Eins, für das ich inzwischen ein Patent habe.
Er schmunzelt. »Genau wie dein Dad. Die H2 waren in der Lage, diesen Planeten zu übernehmen, weil sie uns in Sachen Technologie jahrhunderteweit voraus waren. Sie mögen ihre Technik verloren haben, als alle ihre Raumschiffe im Meer gelandet sind, aber sie wussten, was sie taten.«
»Nach dem, was meine Mom erzählt hat, haben sie den Großteil der Wracks zurückerobert.«
Er zieht eine Augenbraue hoch. »Mit Ausnahme dessen, was die Archers gefunden haben. Mit seiner Entdeckung hat uns dein Dad die Macht gegeben, Freund von Feind leicht zu unterscheiden. Er gab uns die Fähigkeit, unser Schicksal zu kontrollieren.«
Während ich darüber nachdenke, beobachte ich die Tänzer.
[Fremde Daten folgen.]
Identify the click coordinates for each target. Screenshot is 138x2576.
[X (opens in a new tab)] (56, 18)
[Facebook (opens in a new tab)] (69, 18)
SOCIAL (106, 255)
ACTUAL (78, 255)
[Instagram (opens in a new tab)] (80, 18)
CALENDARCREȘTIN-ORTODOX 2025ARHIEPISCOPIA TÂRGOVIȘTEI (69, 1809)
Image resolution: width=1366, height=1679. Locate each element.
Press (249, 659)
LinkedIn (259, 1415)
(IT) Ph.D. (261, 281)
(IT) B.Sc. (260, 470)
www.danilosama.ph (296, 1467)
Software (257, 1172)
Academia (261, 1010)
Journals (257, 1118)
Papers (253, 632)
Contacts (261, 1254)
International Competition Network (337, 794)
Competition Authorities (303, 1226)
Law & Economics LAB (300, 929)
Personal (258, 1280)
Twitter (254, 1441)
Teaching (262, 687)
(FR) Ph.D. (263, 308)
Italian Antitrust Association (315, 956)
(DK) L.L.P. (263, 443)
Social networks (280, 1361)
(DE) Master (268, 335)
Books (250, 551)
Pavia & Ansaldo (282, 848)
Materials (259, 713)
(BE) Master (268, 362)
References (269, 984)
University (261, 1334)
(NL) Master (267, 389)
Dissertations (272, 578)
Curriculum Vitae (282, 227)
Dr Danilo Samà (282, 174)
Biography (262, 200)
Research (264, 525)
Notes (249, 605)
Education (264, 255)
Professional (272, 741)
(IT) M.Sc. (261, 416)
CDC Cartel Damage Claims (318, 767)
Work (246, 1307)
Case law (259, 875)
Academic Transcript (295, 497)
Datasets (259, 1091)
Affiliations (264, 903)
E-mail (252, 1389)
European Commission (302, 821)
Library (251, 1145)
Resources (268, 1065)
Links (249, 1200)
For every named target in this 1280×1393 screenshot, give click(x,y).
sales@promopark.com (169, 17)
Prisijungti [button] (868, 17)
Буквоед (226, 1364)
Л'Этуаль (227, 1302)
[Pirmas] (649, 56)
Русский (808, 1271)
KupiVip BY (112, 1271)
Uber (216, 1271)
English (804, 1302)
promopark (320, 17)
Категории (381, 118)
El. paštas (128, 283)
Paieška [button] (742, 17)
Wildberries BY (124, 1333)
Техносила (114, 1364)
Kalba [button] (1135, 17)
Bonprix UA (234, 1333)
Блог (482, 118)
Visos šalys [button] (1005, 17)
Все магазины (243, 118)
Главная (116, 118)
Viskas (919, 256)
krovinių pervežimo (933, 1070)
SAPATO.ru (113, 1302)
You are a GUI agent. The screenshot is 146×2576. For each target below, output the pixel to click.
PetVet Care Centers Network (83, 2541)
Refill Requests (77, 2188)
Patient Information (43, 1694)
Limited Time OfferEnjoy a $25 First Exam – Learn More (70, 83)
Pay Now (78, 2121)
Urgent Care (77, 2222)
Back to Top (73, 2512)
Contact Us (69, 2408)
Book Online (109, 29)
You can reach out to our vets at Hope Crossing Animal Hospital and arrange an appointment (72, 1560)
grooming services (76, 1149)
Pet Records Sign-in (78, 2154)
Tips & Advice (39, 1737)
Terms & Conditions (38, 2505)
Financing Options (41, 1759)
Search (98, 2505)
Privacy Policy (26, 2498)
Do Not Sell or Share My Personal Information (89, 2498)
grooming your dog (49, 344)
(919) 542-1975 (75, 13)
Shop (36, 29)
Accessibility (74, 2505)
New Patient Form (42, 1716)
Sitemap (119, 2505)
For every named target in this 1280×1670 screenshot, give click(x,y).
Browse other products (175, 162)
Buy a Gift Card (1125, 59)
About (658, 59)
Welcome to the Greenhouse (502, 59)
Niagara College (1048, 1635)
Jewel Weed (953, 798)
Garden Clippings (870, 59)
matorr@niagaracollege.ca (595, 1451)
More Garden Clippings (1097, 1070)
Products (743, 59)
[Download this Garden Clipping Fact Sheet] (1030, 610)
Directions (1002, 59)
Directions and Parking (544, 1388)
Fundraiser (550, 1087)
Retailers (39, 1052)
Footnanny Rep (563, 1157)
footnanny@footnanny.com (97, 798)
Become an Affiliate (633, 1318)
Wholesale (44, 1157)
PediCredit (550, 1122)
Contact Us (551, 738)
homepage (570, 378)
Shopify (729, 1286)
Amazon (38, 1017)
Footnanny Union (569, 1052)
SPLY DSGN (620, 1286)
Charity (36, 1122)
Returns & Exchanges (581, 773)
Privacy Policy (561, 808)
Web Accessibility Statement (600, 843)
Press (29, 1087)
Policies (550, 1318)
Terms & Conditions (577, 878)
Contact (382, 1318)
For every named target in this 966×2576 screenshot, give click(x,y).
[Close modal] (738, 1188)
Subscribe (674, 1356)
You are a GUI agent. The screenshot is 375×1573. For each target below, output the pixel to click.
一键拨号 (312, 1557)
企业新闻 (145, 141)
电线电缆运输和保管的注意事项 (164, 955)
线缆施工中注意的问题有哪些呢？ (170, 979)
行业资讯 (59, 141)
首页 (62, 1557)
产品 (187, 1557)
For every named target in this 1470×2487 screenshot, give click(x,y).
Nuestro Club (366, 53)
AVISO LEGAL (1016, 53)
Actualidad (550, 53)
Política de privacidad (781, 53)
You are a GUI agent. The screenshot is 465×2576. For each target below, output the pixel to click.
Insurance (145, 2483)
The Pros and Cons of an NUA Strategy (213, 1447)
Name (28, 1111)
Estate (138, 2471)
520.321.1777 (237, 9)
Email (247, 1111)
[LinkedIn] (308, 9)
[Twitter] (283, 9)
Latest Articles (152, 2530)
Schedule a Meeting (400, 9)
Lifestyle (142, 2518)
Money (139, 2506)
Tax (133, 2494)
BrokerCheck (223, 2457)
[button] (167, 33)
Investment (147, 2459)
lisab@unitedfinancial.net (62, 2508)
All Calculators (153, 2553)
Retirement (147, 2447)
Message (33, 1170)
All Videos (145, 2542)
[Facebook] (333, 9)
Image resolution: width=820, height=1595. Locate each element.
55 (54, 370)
Rufus will den Scanner auf dieselbe Art gebrauchen, wie es seiner Meinung nach die H2 tun würden. Ich bin mir nicht sicher, ob ich ihm seine Idee, die H2 würden die Menschen herauszüchten, wirklich abkaufe. Was würde das ändern? Die meisten H2 wissen sowieso nicht, was sie sind, und die menschliche Bevölkerung schwindet Tag für Tag. Und dennoch sind die Mitglieder des Kerns hinter dem Scanner her, als würden sie ihn dringend brauchen. Ich bin mit Rufus einer Meinung, dass sie ihn nicht nur haben wollen, um ihn zu besitzen. Sie wollen ihn benutzen.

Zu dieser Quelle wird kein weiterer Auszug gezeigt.